Q-and-A: Rafay Rashid of Ravi Shavi Releases Debut Solo Album Kitchen Weapons
The frontman has performed with Ravi Shavi for a decade and more, but this is the first time the tracks are all more personal to his life.
It’s been a long time coming, but this Friday, May 26 marks the debut solo album release by prolific musician Rafay Rashid of Ravi Shavi. After working with local musicians and friends, Rashid’s new album Kitchen Weapons (pre-order here) is a reflection on a difficult period of his life, followed by bombastic creative inspiration.

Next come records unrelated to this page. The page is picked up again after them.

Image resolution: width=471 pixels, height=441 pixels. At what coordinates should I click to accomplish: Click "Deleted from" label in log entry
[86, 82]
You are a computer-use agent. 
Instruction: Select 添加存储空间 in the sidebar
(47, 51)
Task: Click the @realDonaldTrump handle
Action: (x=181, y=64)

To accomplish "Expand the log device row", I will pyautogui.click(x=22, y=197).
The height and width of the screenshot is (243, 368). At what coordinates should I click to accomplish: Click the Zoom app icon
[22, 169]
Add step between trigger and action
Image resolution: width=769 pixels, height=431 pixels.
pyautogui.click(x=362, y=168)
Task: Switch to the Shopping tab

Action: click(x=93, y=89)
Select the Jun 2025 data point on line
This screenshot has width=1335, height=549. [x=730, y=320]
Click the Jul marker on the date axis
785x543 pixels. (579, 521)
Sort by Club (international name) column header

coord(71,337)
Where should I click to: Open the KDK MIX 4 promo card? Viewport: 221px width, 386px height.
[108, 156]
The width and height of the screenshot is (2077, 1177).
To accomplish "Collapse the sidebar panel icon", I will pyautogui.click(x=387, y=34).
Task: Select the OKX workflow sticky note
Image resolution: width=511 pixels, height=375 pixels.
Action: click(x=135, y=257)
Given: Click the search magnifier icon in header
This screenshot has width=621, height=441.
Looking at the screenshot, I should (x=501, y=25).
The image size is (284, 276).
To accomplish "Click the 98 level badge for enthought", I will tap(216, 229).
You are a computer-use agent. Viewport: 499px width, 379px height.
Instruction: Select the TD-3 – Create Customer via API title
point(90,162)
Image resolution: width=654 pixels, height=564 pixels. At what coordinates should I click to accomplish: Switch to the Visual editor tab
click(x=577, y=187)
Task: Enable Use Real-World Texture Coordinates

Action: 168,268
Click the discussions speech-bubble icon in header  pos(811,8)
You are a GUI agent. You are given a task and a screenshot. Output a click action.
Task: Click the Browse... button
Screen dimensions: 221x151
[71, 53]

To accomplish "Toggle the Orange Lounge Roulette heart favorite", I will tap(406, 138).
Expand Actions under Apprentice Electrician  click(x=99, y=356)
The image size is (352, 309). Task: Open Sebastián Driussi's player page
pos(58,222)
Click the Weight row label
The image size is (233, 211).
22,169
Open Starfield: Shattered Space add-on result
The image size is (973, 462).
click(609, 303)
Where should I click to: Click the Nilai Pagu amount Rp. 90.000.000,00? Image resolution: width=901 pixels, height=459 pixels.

Described as “Unsparing, unrelenting, with a voice by turns anguished, haunted or pleading, Rashid pokes deep into existential dread, processing the ashes of a decade-long relationship and standing on the cusp of his thirties facing mental and physical ruin.” It was written after a breakup and battle with addiction, over several weeks in a barren and bleak apartment on a piano in the basement.
The album, via Almost Ready Records, is a collaboration with various local musicians, including Dennis Ryan of Deer Tick.
Ravi Shavi has several shows coming up, including at the Dreamaway Lodge in the Berkshires on May 27 with Ian O’Neil and Christopher Dale Ryan (also members of Deer Tick) and other friends. Ravi Shavi will also open for Deer Tick at their upcoming shows at the Ocean Mist in Narragansett on June 15-17. The “Kitchen Weapons” album release party will take place on Friday, July 21 at Machines with Magnets in Pawtucket at 8 p.m. with Nova One (Duo) and EDT.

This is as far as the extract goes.